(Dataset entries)
▼▼▼
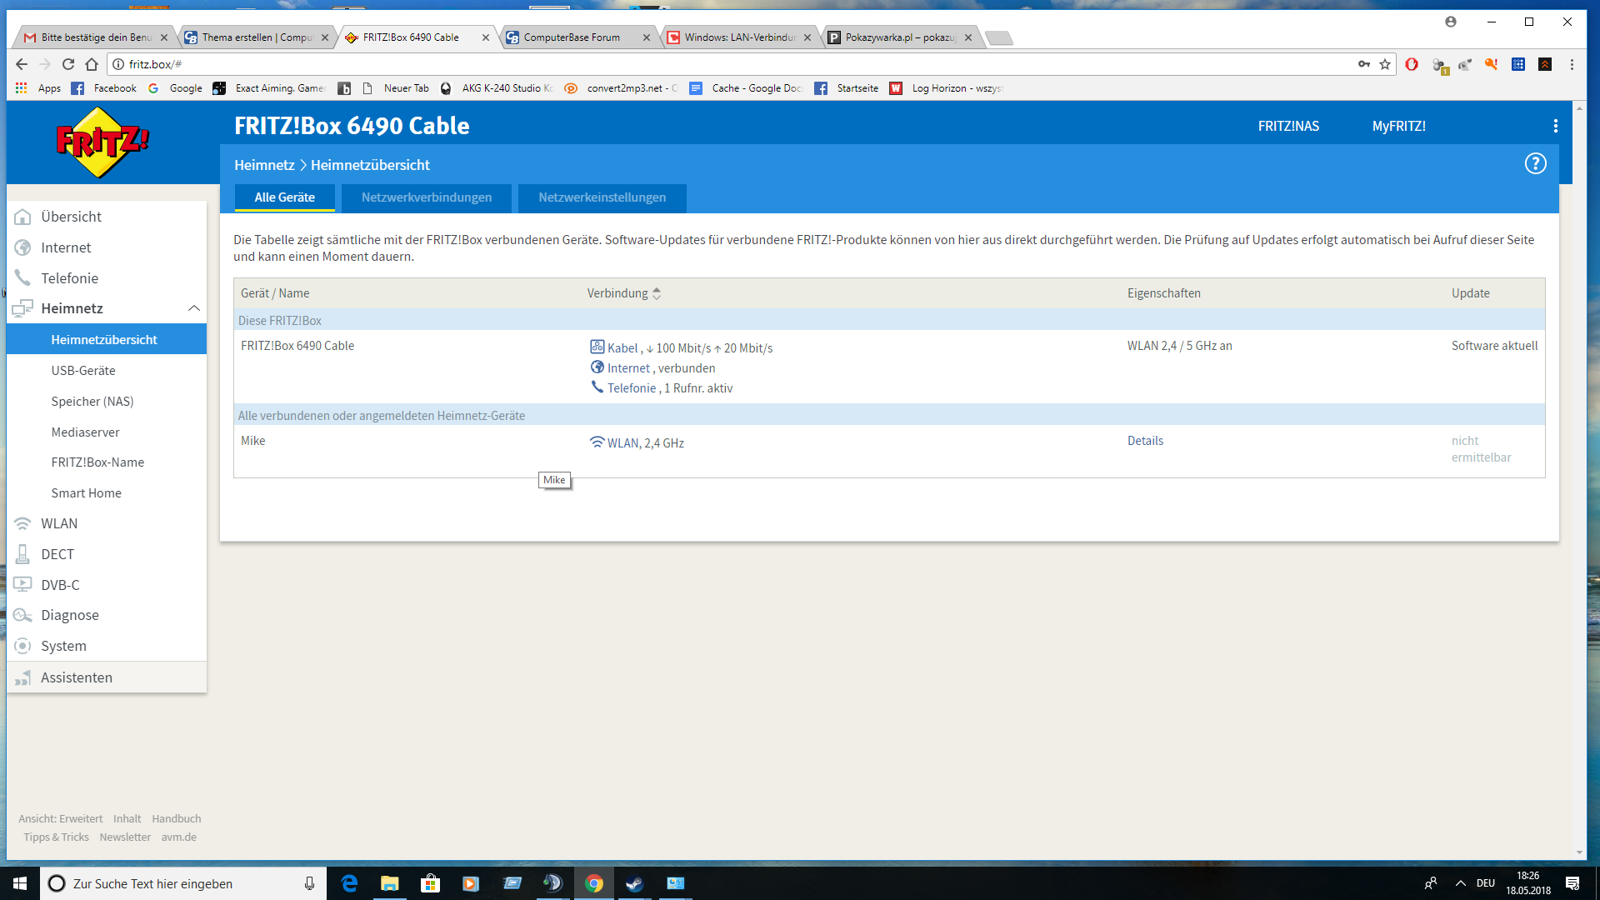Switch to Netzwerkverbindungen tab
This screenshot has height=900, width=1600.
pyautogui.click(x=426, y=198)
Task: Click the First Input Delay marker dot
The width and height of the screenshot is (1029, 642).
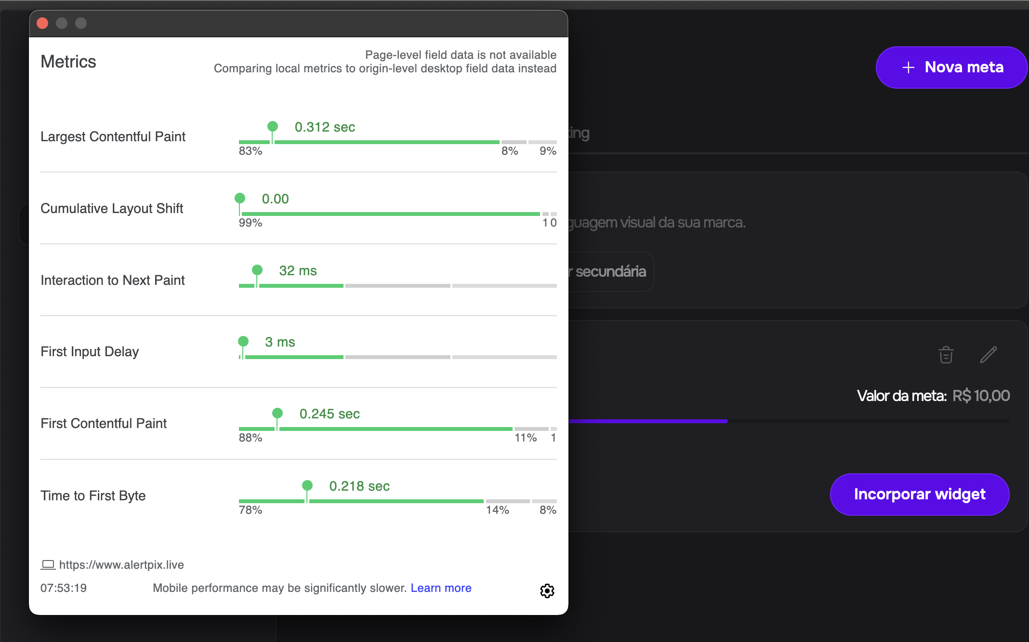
▲▲▲
WHAT IS NEEDED: Please retype, exactly and with the pictures left out, the lines from the line containing "Task: Click the First Input Delay marker dot" through the last line of the records above.

THE COMPLETED TASK:
Task: Click the First Input Delay marker dot
The width and height of the screenshot is (1029, 642).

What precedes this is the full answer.